Of Kennedys and Kings: Making Sense of the Sixties

Front Cover
University of Pittsburgh Press, 1992 - Biography & Autobiography - 516 pages

When former public servant and college president Harris Wofford soundly defeated former governor and U.S. Attorney General Dick Thornburgh for the U.S. Senate in a 1991 special Pennsylvania election, it made national and international news, but few Pennsylvanians or Americans recognized his name.

Yet Wofford had been a special assistant to President John F. Kennedy and was one of the founders of the Peace Corps. During the decade of struggle from Montgomery to Memphis, he was and advisor to Martin Luther King, Jr. With independent views of his own, Harris Wofford was witness from within the White House to the bright and the dark side of the Kennedy administration. Focusing on how the politics and ideas came together to shape critical decisions, Wofford's memoir captures the personal drama of the Kennedys and Martin Luther King as their characters were tested. Of Kennedys and Kings not only makes sense of the sixties, but gives us a glimpse into the issues closest to the heart of one of America's most interesting senators.
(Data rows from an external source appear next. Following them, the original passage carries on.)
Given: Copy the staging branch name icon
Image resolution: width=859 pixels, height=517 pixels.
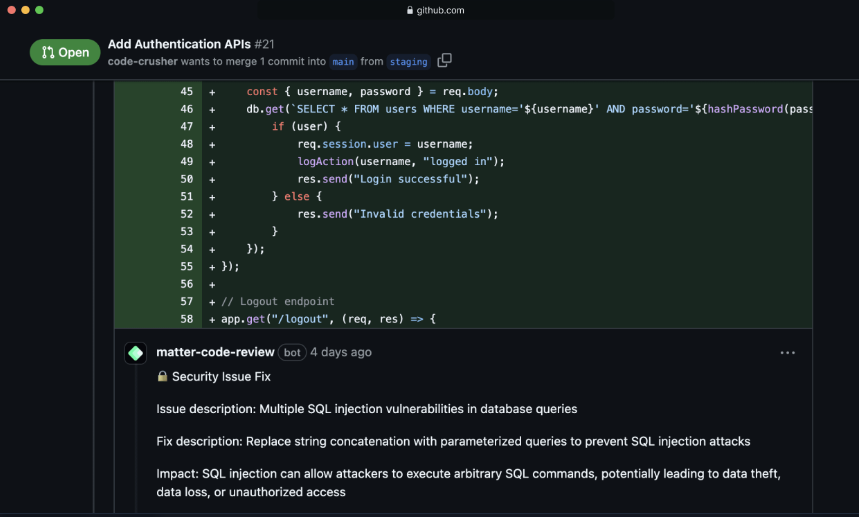Looking at the screenshot, I should pos(445,61).
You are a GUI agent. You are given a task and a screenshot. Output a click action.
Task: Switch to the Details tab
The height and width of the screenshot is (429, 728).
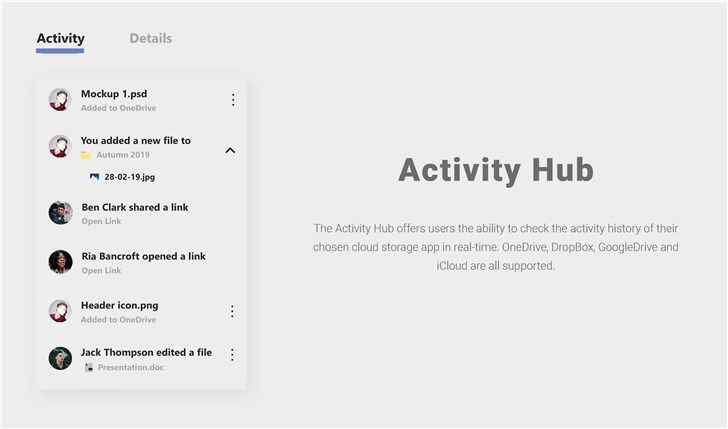[x=150, y=39]
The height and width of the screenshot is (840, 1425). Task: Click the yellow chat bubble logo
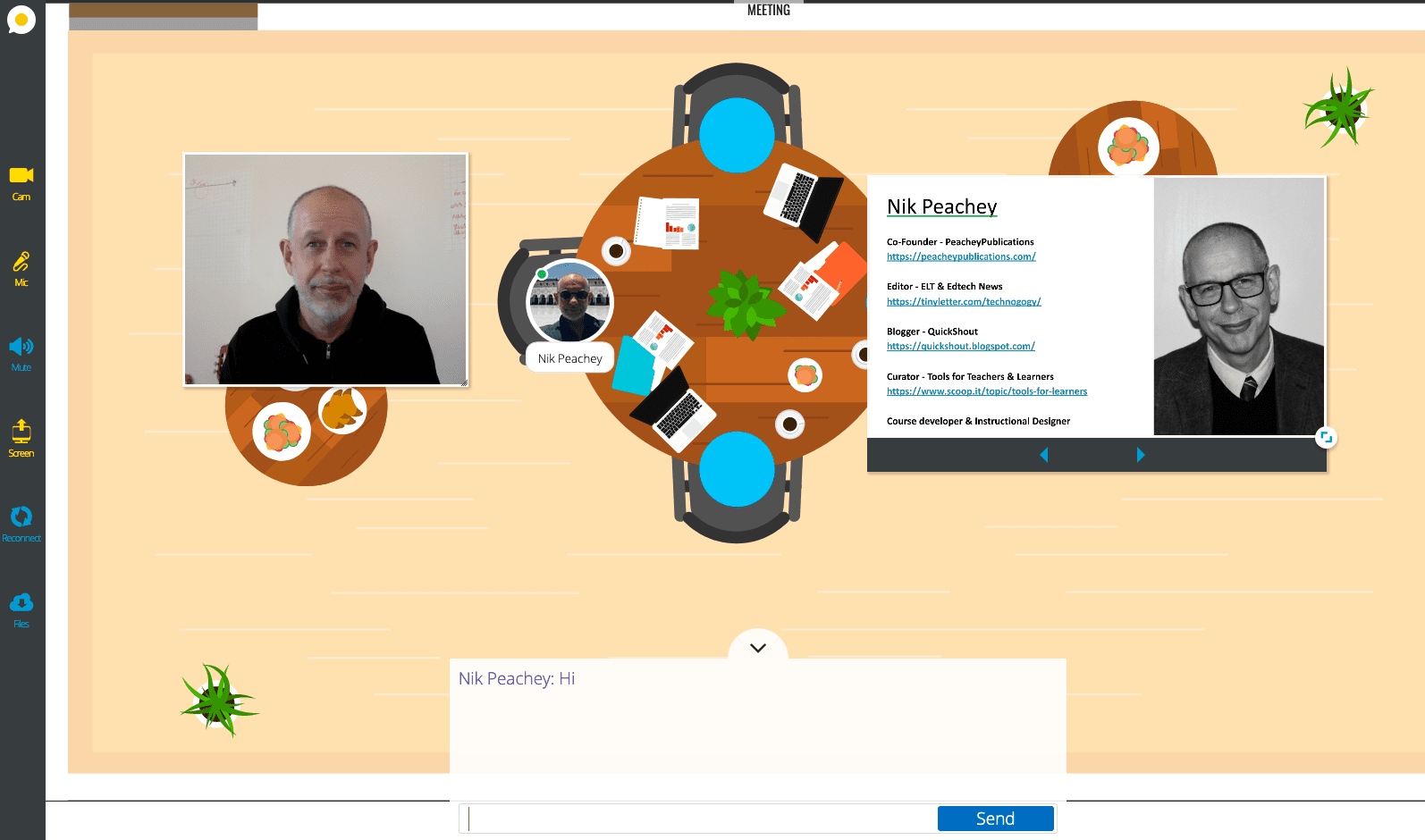[21, 19]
Wofford's vivid recollections and reflections shed light on the sixties and on the dramatic domestic and international politics of the era. Of Kennedys and Kings provides a timely reminder of what can be accomplished with leaders who are, with all their human feelings, committed to public service and responsible political action.

About the author (1992)

Harris Llewellyn Wofford was born in New York City on April 9, 1926. In 1944, he volunteered for the Army Air Forces but never left the country. He received a bachelor's degree from the University of Chicago in 1948. He and his wife Clare Lindgren Wofford traveled for seven months in Pakistan and India and worked on a kibbutz in Israel for a year. Their book, India Afire, was published in 1951. He received law degrees from Yale University and Howard University in 1954. He began practicing law in Washington and was a counsel to the United States Civil Rights Commission until 1958. He taught law at the University of Notre Dame and joined the Kennedy campaign. After the election, Wofford became a special assistant for civil rights and helped found the Peace Corps. He later became its representative in Africa and its associate director. In 1965, he joined Rev. Dr. Martin Luther King Jr.'s civil rights movement in the South. Wofford was president of the State University of New York College at Old Westbury from 1966 to 1970 and the president of Bryn Mawr College from 1970 to 1978. He practiced law in Philadelphia from 1980 to 1986. He was the state's secretary of labor and industry from 1987 to 1991. He served as a U. S. senator from Pennsylvania from May 1991 until 1994 and helped create the National and Community Service Act of 1993, which created AmeriCorps, the Senior Corps, and Learn and Serve America. After leaving the Senate, he was named head of AmeriCorps and its parent corporation. His memoir, Of Kennedys and Kings: Making Sense of the Sixties, was published in 1980. He received the Presidential Citizens Medal for a lifetime of humanitarian work in 2012. He died from complications of a fall on January 21, 2019 at the age of 92.